As far as school goes, we are coming to the end of the first quarter already! I can’t believe how fast the weeks fly. Grades are in this Friday. Parent-teacher Conferences are next week Thursday.

That is what is happening lately. And here is what the First Graders have been saying lately:

1. “Mrs. Broekhuis, there was a huge, scary monster under my bed last night!”
I replied, very concerned, “Oh boy, what did you do with it?”
“I played with it!”

2. “Mrs. Broekhuis, I may vomit, but I think not.”

3. “Here in my picture I am telling people about Jesus, and they are saying ‘Ooooohhhhhh!’”

4. A story. Title: “The Mouse Who Eats Persons.” Once upon a time there was a mouse that eat persons. But one day the mouse was sad because the persons were all eaten of. So the mouse stop to eat persons. The end.

I love first graders. And again, please pray for all of the people whose houses and businesses are flooded!

Grace and Peace,
Kendra

 Our street, just a little muddy.
 Flooded streets.

 The street drain not draining the water.
The road to school. The Stinky River grew.

October 6, 2011

Back to Normal

It's Collin. After our little hospital stay and E-coli extravaganza things are pretty much back to normal. Food actually tastes good again, I'm eating more than peanut butter & jelly sandwiches, but I'm still supposed to take some pills every morning for a month. I'm assuming they are to keep me healthy, but I can't tell you exactly what they are for.

It was good to feel better again because we were able to take another trip to a city about an hour away called Irtra. We went with our Guatemalan friends again (Kandy & Christian) and their daughters. They had free tickets to a water park called Xocomil. It was awesome. I went on pretty much all the rides with Christian. Most of the rides were fun, but they had one ride which was interesting. It was a long, steep slide where you lay on a mat and go down head first. The fact that I got air on the first hump before the steep drop where you picked up some amazing speed definately made me give it an A+ rating. All in all, Xocomil was a great time, and we were told we get to go back for a teacher/staff retreat in February.
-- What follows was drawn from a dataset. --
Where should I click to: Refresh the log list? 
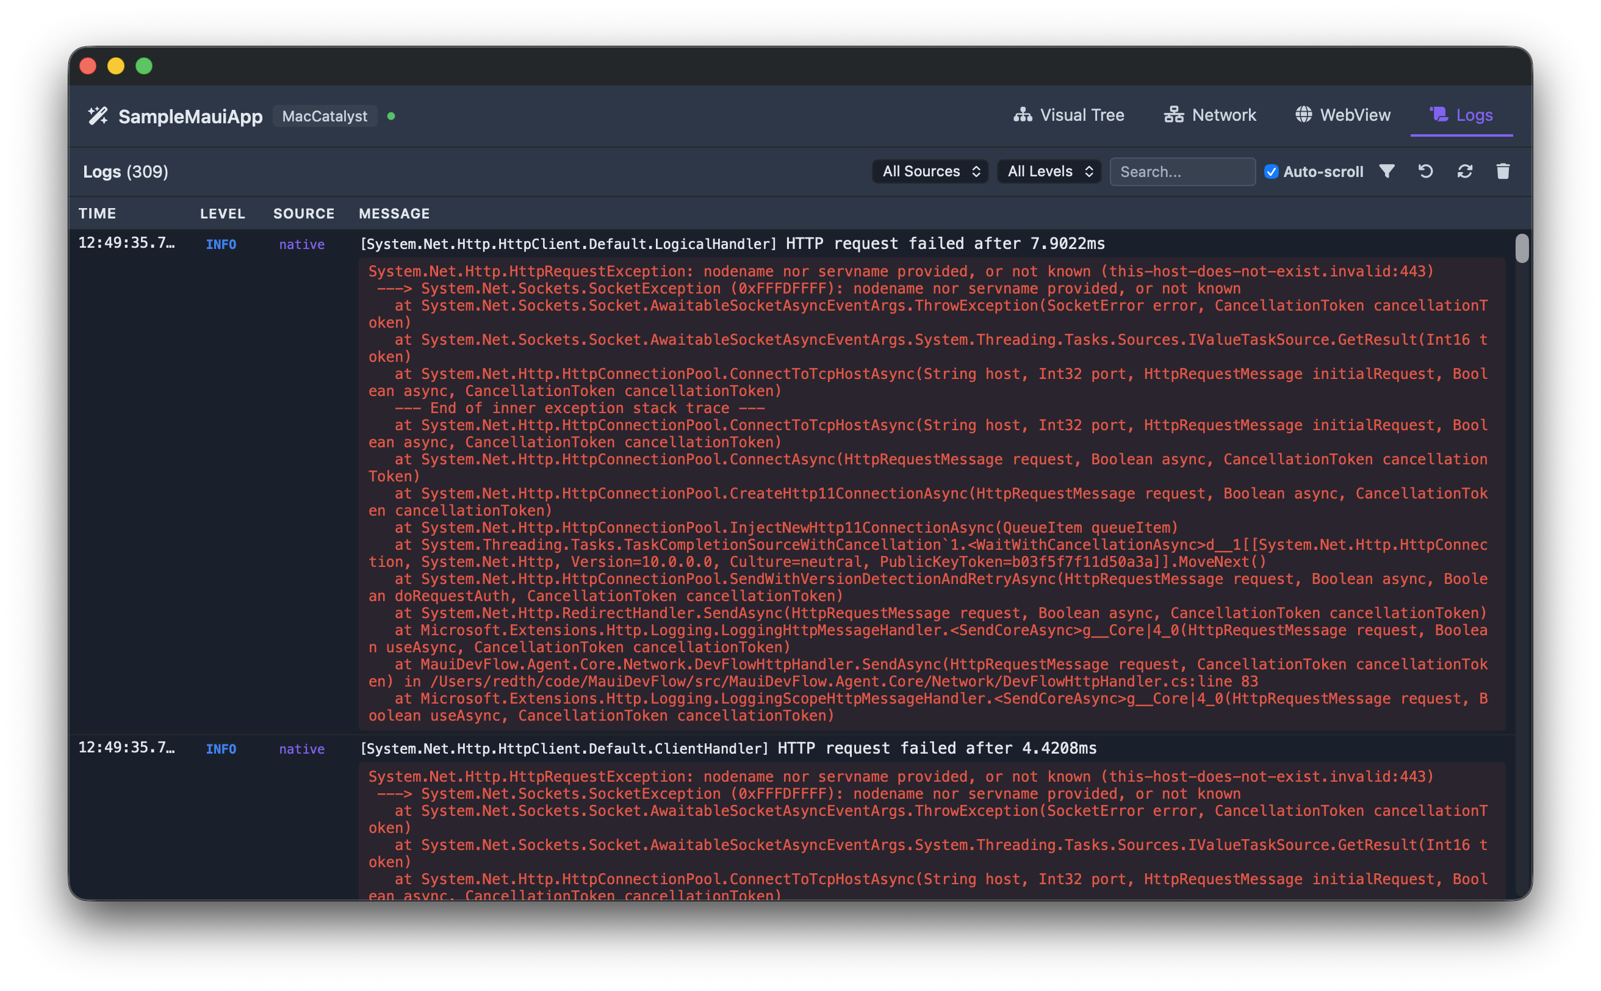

Also, something got passed up by Kendra when we visited Sibila a month ago. Any sports fan would kind of find this interesting, apparently Michael Jordan's influence does travel outside the U.S.

 
His "Air-ness"

I also have a story to tell from my Life Science class. We are talking about Genetics, so as I was writing notes on the board when one male student (if he has a question he asks it... no stopping him) perks up and asks "Can men have babies?" I did not turn around right away and continued to write trying to figure how to carefully answer that question when another male student quickly chimed in saying "No, we don't have eggs." I figured that was good enough and continued to write my notes on the board.

Grace and Peace,
Collin

A few pictures from Xocomil:

Enjoying the first fried chicken meal post-hospital stay.


Enjoying the best water park in Central America.

 Have we mentioned how cool this family is?
One of many waterslides. I am pretty sure every one had sharper turns than what should be legal. You usually get air when you aren't supposed to.